I have come to believe (and it’s just my hypothesis) that I got type one from Coxsackies. I was dx at 18 and had the virus when I was about 4. But I was suffering from depression and bulimia when I was a teenager. I think the physical emotional stress was so great it triggered the breakdown … basically body meltdown!
I used to think about how “this” happened but I tend to not think about it anymore. Now it’s more about here and now that up my time.
I kind of wish doctors would explain or even understand this when we are diagnosed T1D. I wish I had been given some explanation of what might have brought it on. It wasn’t until after that I researched, and knew that my stressful events and possibly immune fight against previous viruses, was the reason or, part of. I don’t often think of how it happened, now, but at the time it’s so scary, it would be nice to be given some info at least, even if the reasoning isn’t clear as it most of the time isn’t.

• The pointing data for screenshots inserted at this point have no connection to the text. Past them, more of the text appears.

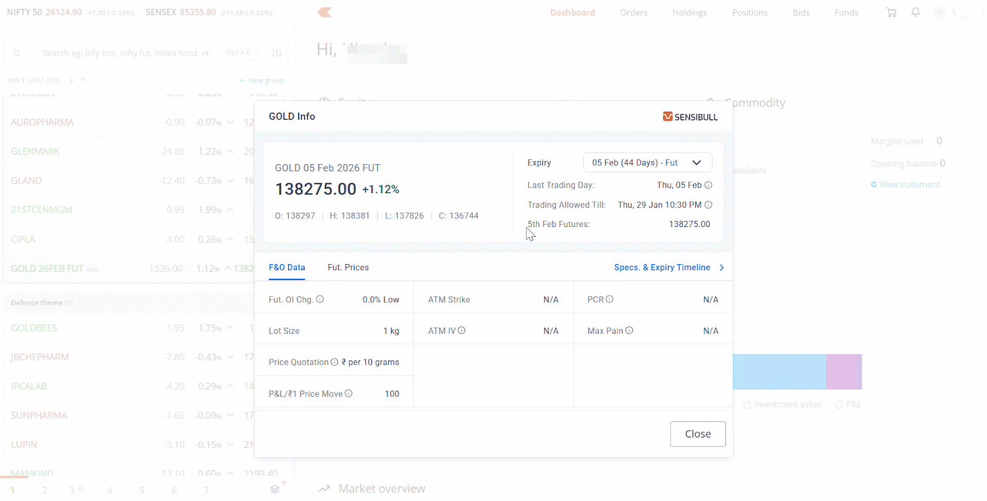This screenshot has height=501, width=987.
Task: Click info icon beside Price Quotation
Action: point(334,362)
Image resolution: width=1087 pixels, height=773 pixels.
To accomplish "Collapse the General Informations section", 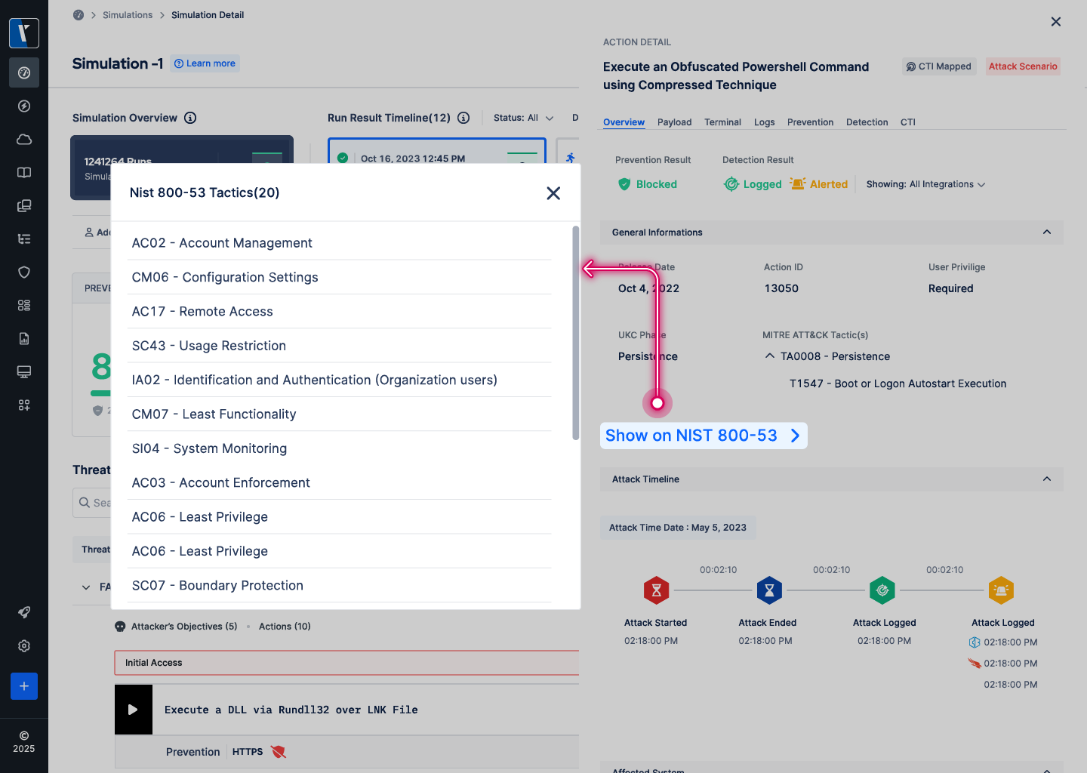I will 1046,233.
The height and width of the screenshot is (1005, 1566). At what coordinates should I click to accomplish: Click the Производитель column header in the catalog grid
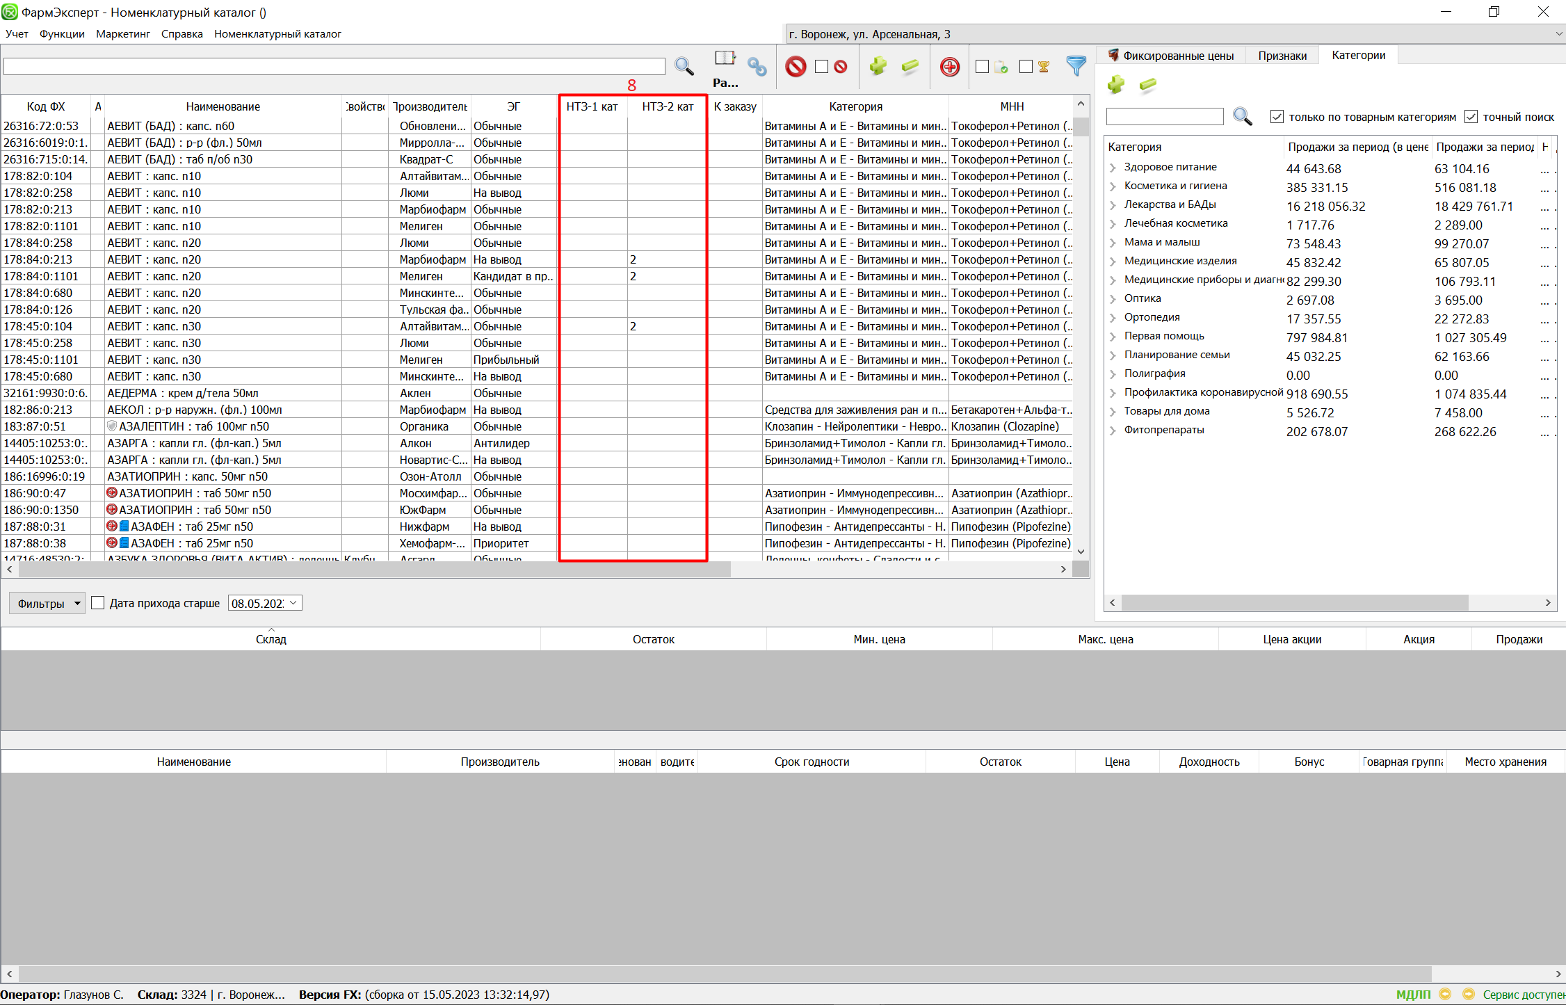pos(430,106)
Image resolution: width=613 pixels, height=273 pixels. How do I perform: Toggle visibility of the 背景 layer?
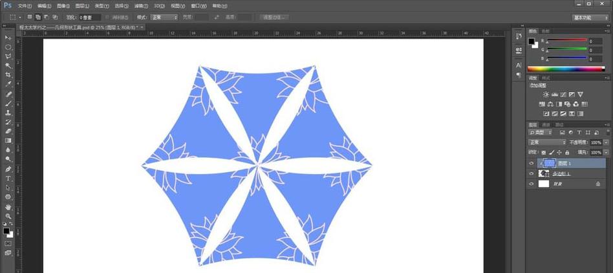click(x=532, y=184)
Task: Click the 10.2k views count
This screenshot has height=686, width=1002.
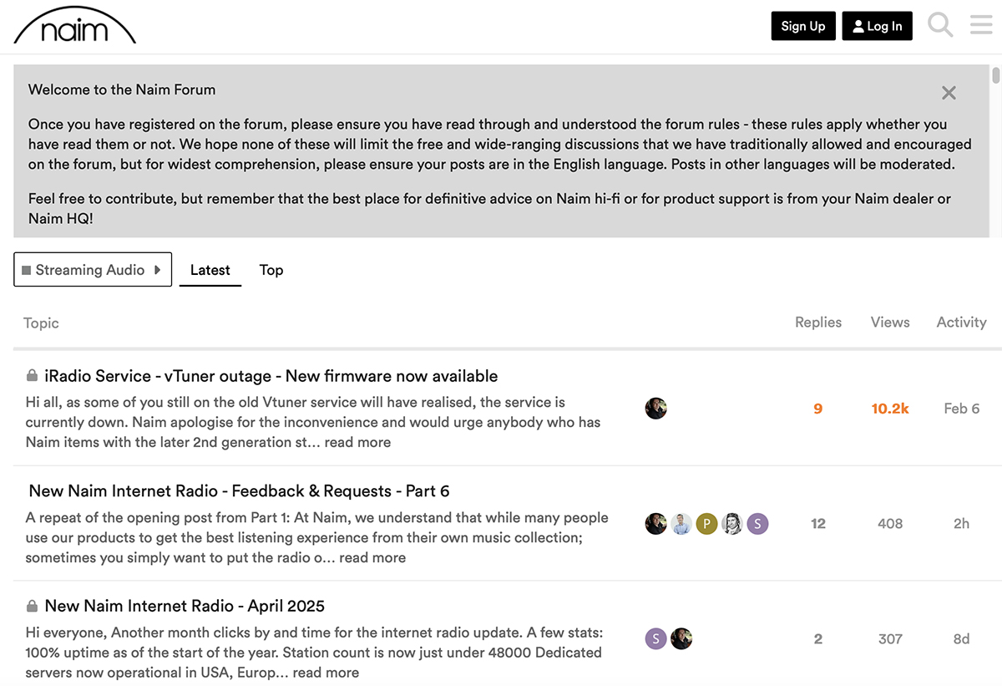Action: pyautogui.click(x=890, y=408)
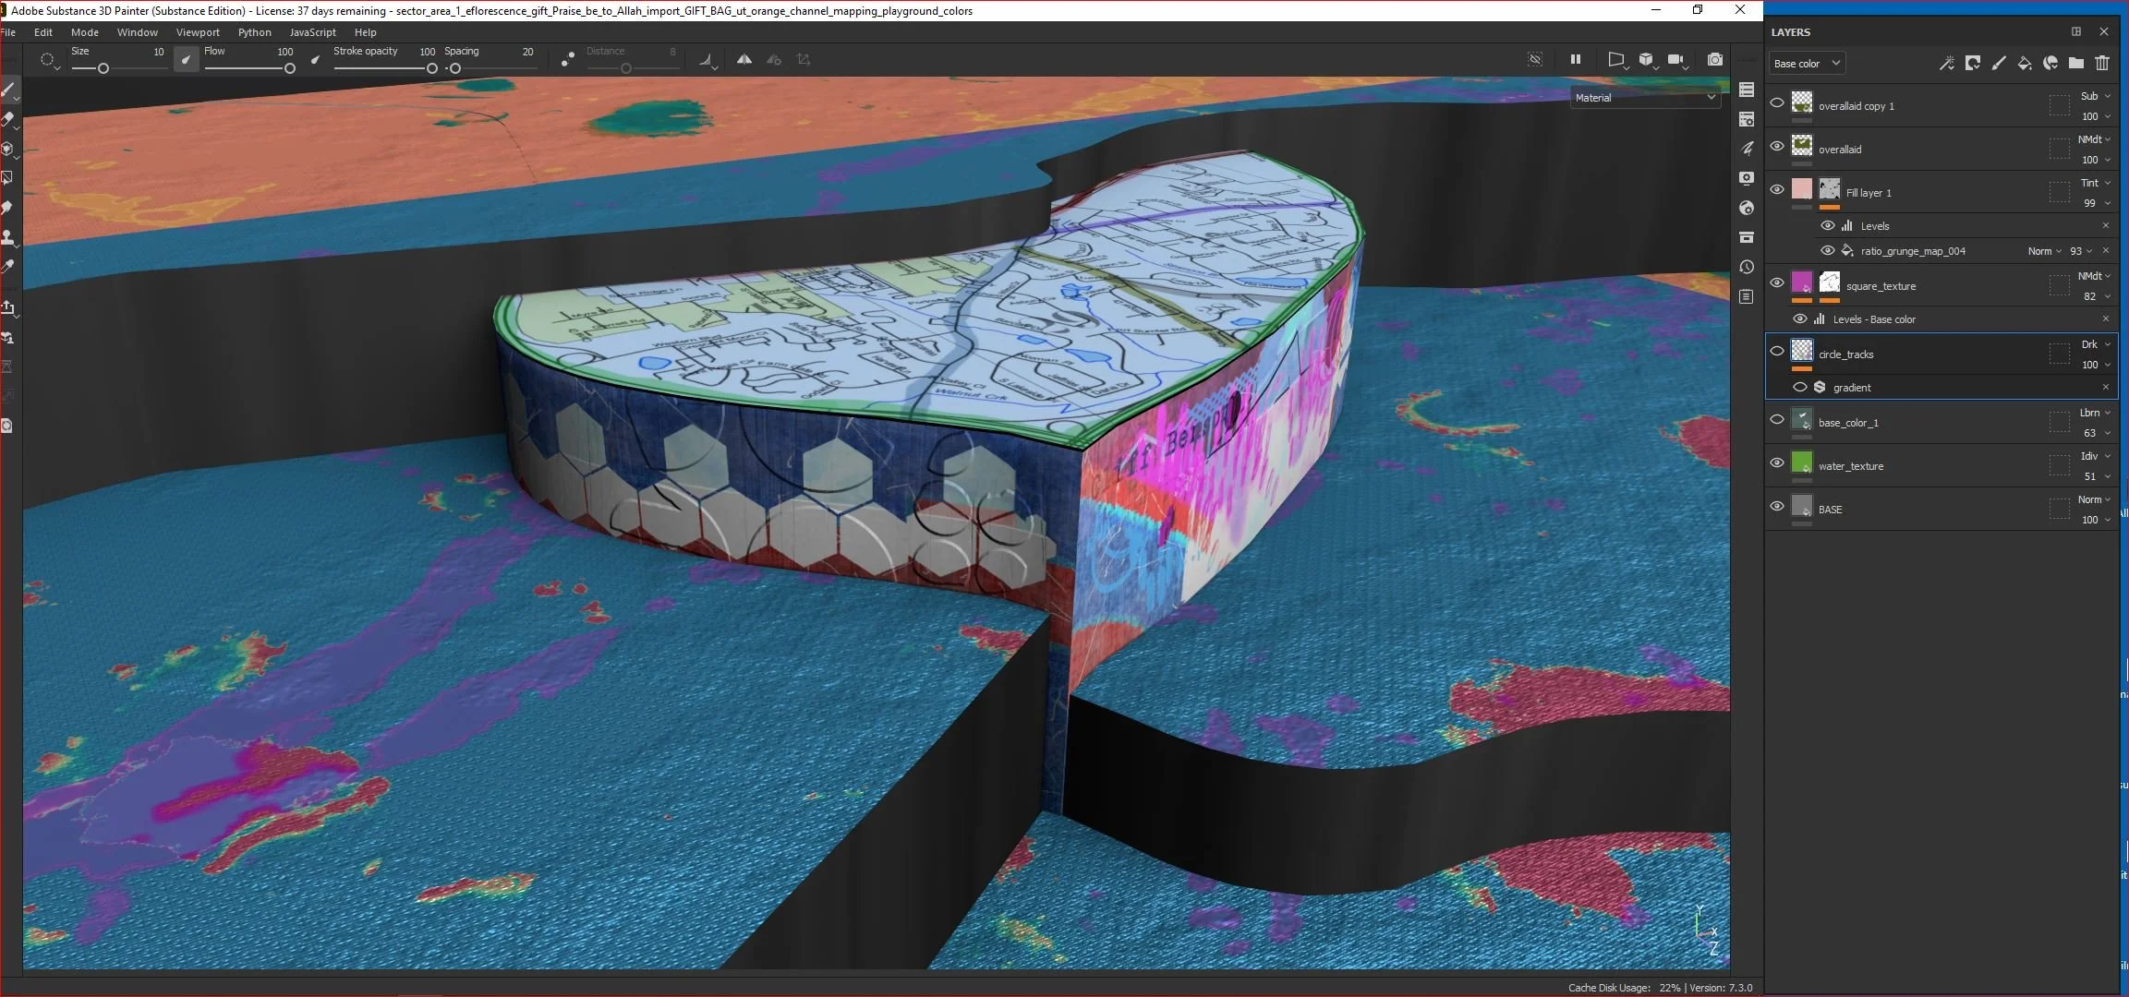The width and height of the screenshot is (2129, 997).
Task: Add a folder group in Layers panel
Action: (2076, 64)
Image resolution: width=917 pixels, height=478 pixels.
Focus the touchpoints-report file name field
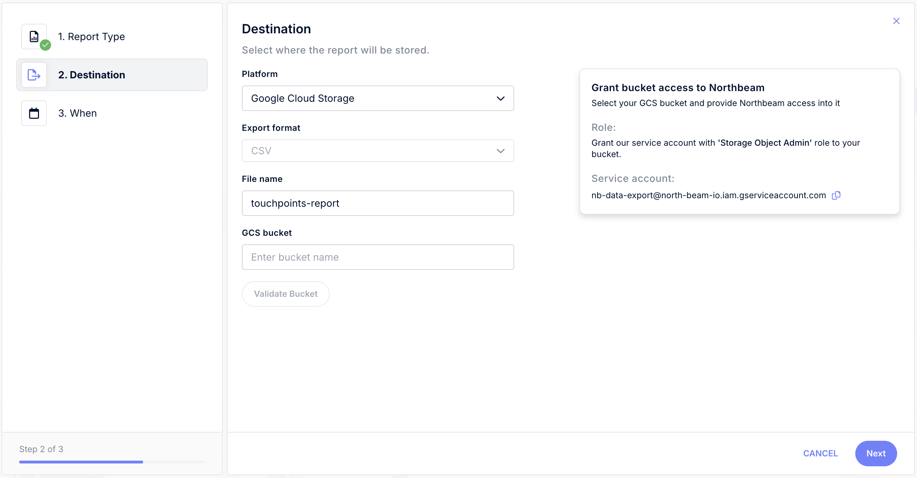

I’ve spoken to several endocrinologists here in the USA and they “poo poo’d” the research. Conversely, my endocrinologist friend in Australia was delighted to receive my massive amount of research documentation. He’s a contributor for the World Health Organization and got them to help fund some of the research.
I’m not throwing shade at all American endocrinologists, just the ones I spoke with. FWIW, I don’t go to an endo here in the USA as I don’t find any value in them.
I don’t see an endo either. I’m in the U.S., and where I am just doesn’t have many at all available. My first that I saw right after diagnosis was amazing. He was kind, but educated and helpful. Then after a month or so, he left the area. I haven’t been able to find one since. I saw a couple after him that were just nightmares. I have found that so far I haven’t had major issues, my normal PCP listens to me and helps guide me when I need it, etc. If I was in a more populated area with more options I might see one, but as of right now my options are pretty limited to one or none. 
First I’ve heard of EBV being involved but I have had a couple run ins with it starting soon after being DX’d T1 once in early 80’s and once in late 80’s (knocked me out of high school for a month and had to drop a semester of college from it) they were not real familiar with what it was only that it was something like mono but not mono. I have always been wary of another episode and thus refuse to overextend myself and relax a lot more than when I was young.
T1 has been around a long time, so this might not necessarily be the root cause of what kicked yours off. It does fit my profile though, given absolutely no history in the family prior to me.